2. Bustos has promised time and time again, even guaranteed that he will save Chivas. He will get them to the playoffs, and more importantly, he will win back the fans with a display of great football and convincing victories. "In the Mexican tournament, you save yourself by making the playoffs."
3. Let's not forget about discipline. Bustos has strict control over the players through his auxiliary staff. Little play, hard work, a healthy diet, concentration and supervision. At Chivas, after the ordeal they went through with Ricardo La Volpe, they certainly don't want to see any more off-field issues.
4. Bustos has been portrayed as a hybrid, something likened to a cross between Tomas Boy and Ruben Omar Romano, who he is even closer to off the field. This likeness can be summarized as an attacking style of soccer, with a certain amount of defense and a constant demand on the players to perform.
In fact, at Toros Neza, Bustos left a clear warning of his coaching prowess, even though he did not have an opportunity to fully make use of it.
So far so good, Bustos appears to be the perfect candidate for the job, but...
1. Bustos will not be able to count on the same players as he had when coached Morelia.
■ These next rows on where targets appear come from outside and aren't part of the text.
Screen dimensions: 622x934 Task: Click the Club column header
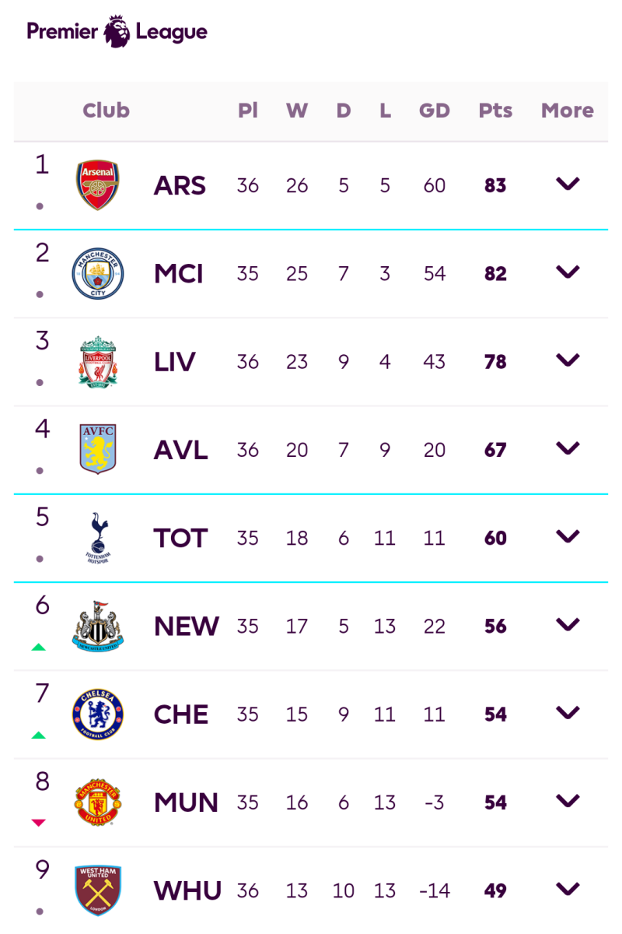tap(107, 111)
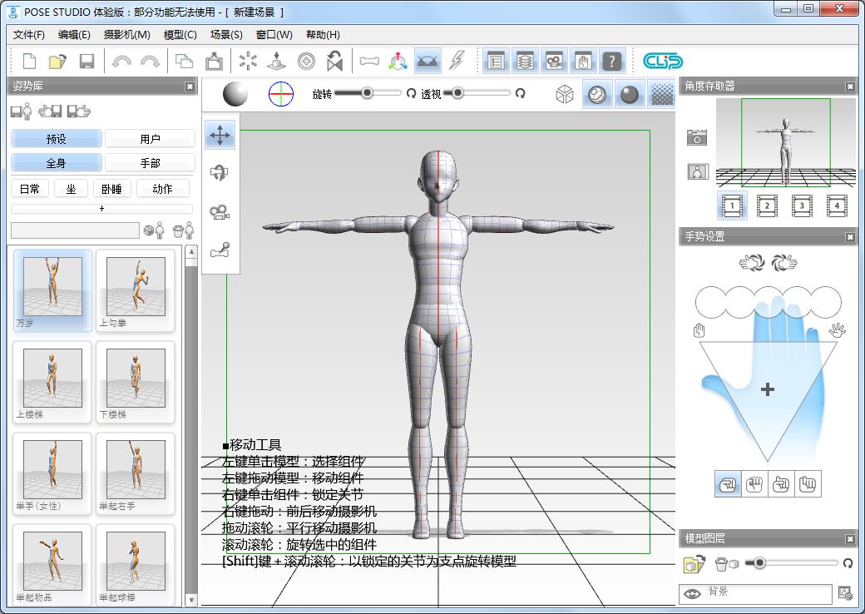865x614 pixels.
Task: Click the Undo icon in the main toolbar
Action: coord(123,60)
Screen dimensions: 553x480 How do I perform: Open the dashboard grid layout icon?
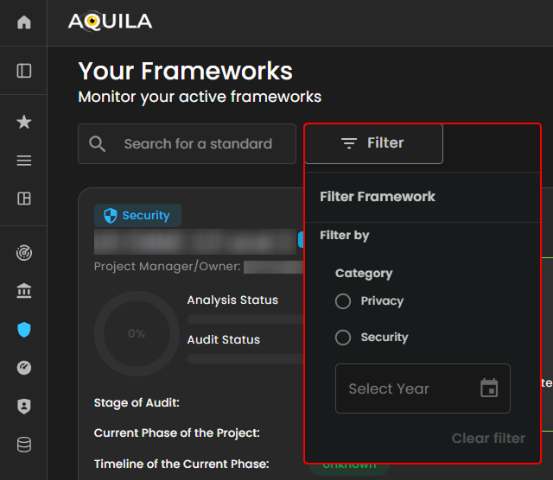pyautogui.click(x=24, y=199)
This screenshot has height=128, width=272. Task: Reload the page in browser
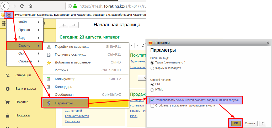coord(22,6)
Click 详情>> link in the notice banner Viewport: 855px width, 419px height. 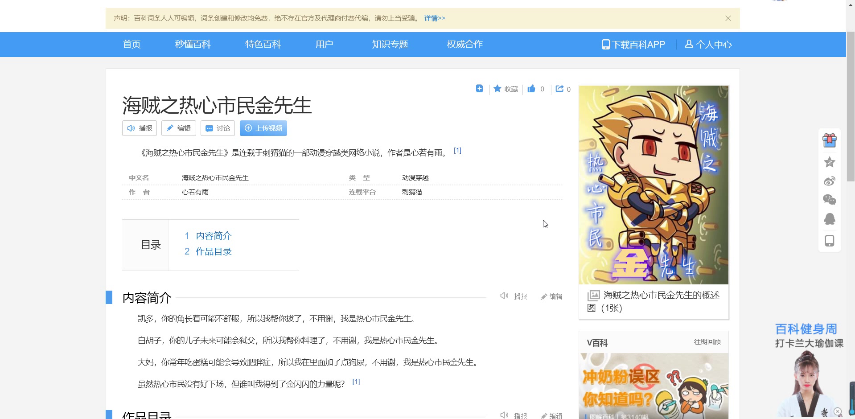[x=434, y=18]
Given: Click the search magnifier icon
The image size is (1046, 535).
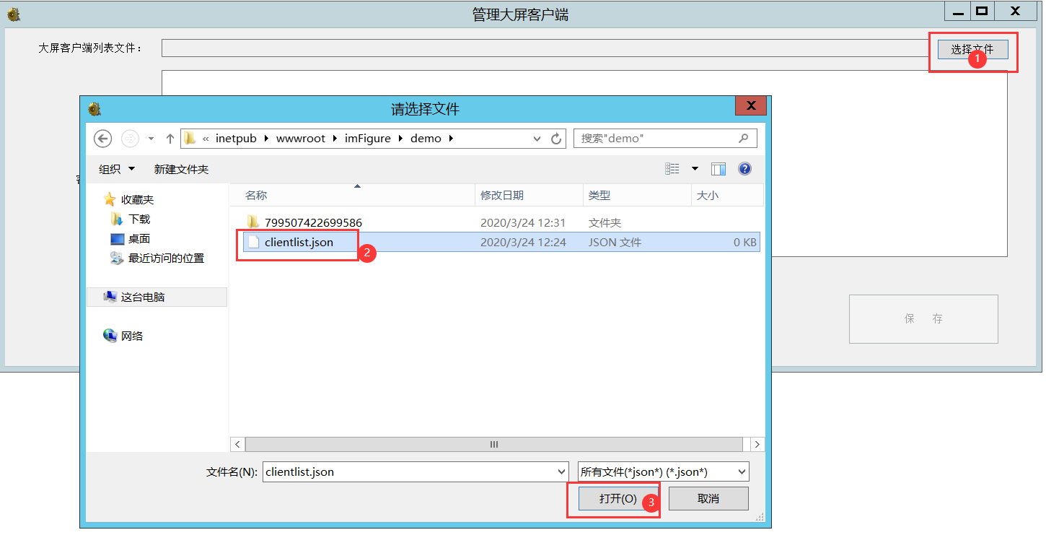Looking at the screenshot, I should coord(744,139).
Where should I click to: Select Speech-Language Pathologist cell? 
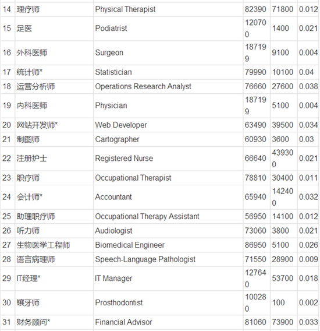click(x=168, y=259)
Players, such as Aldo Leao, Joao Rojas, Hector Mancilla and Jefferson Montero, who at that time he considered sure contenders for their respective national team World Cup squads.
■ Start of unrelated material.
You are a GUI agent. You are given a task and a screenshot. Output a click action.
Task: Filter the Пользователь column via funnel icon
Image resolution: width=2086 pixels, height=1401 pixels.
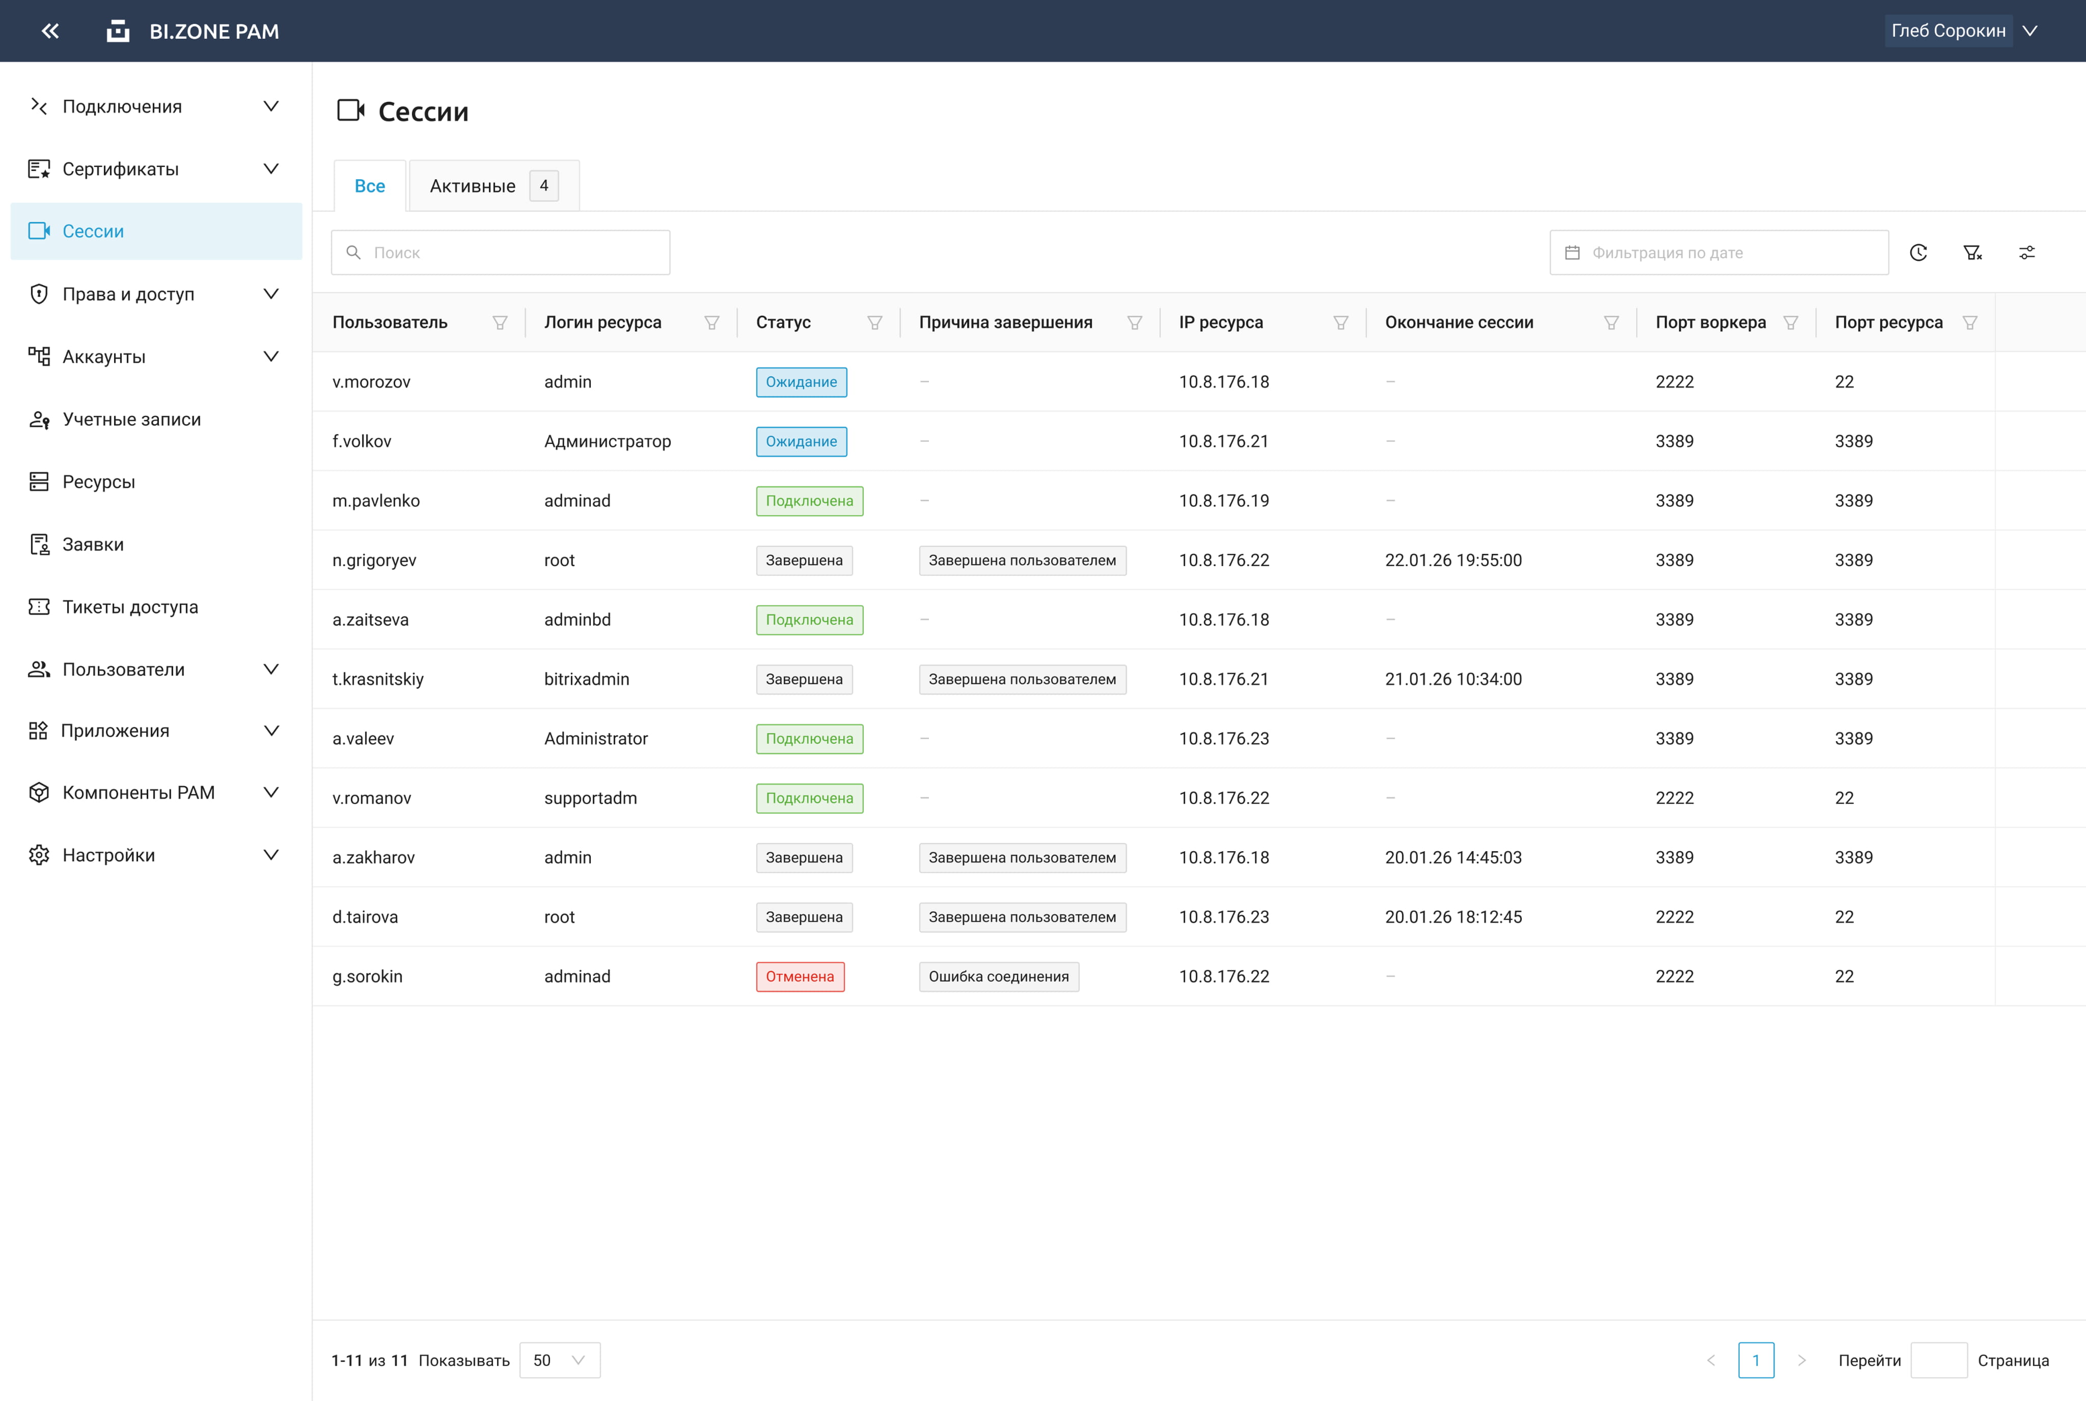[500, 323]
2. Without any outstanding show of brilliance, nor an overwhelming level of consistent play, Bustos managed to get Morelia to the playoffs, not once but twice. Once they reached fourth place and second time round they only made it to sixth place, nevertheless it was always with at least 50 percent productivity.
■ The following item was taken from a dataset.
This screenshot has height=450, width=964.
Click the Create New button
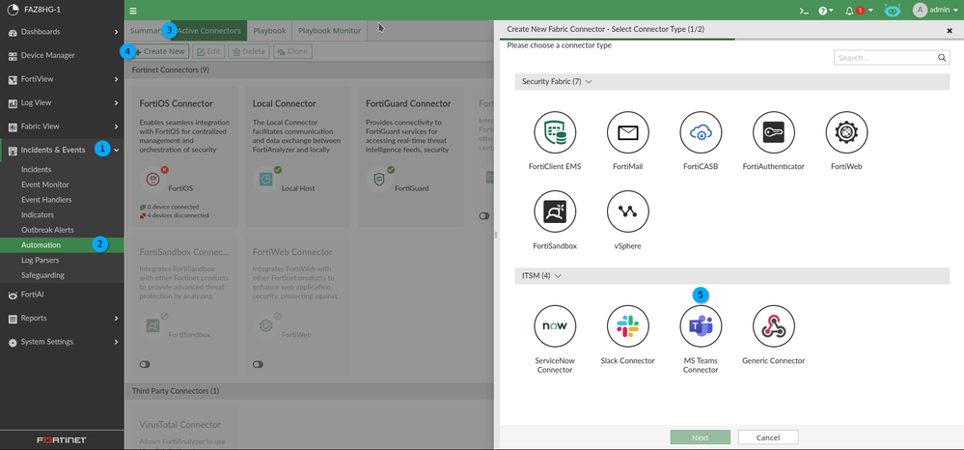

His misfortune was that on both occasions he came face to face with the favorites, the title contenders. First they were eliminated by a rejuvenated Cruz Azul team, who later went on to lose to America in the final. Second time round it was Leon that crushed their dreams -- the same Leon that threaten to carry out a repeat performance this week.
3. In both the aforementioned seasons, the first standing in for Romano and the second fully under his own control, he managed to keep the team among those teams to be considered the best attacking teams in the league. Unfortunately, these were also the teams considered to have the most missed opportunities. On the other hand, despite not being among the teams that had conceded the most goals, the goal posts, their goalkeeper Federico Vilar and their defense remained unsung heroes.
4. Chivas starts the next season in a state of crisis, three points ahead of Puebla and with Leones Negros biting at the bit to move up the relegation table, shown by their dramatic results week after week. It's time to do the math; there is no margin for error.
Rumor has it that it was in fact Rafael Puente who stabbed Vucetich in the back. Such a rumor emanates from the Televisa studios and is backed by further rumors that it was in fact Puente, who brought the mighty duo of Miguel Herrera and Ricardo Pelaez to America, in order to generate their revival.
However, everyone, that's to say Bustos, Puente, Palencia, Herrera and everyone else, know, that just as it was with the previous 15 coaches and 16 managers, regardless of whether they achieved results or not, regardless of whether they went up or down, made it or didn't make it to the playoffs, they all lived in fear of the day that Chivas owner Jorge Vergara would wake up fed up of being fed up and would simply fire them.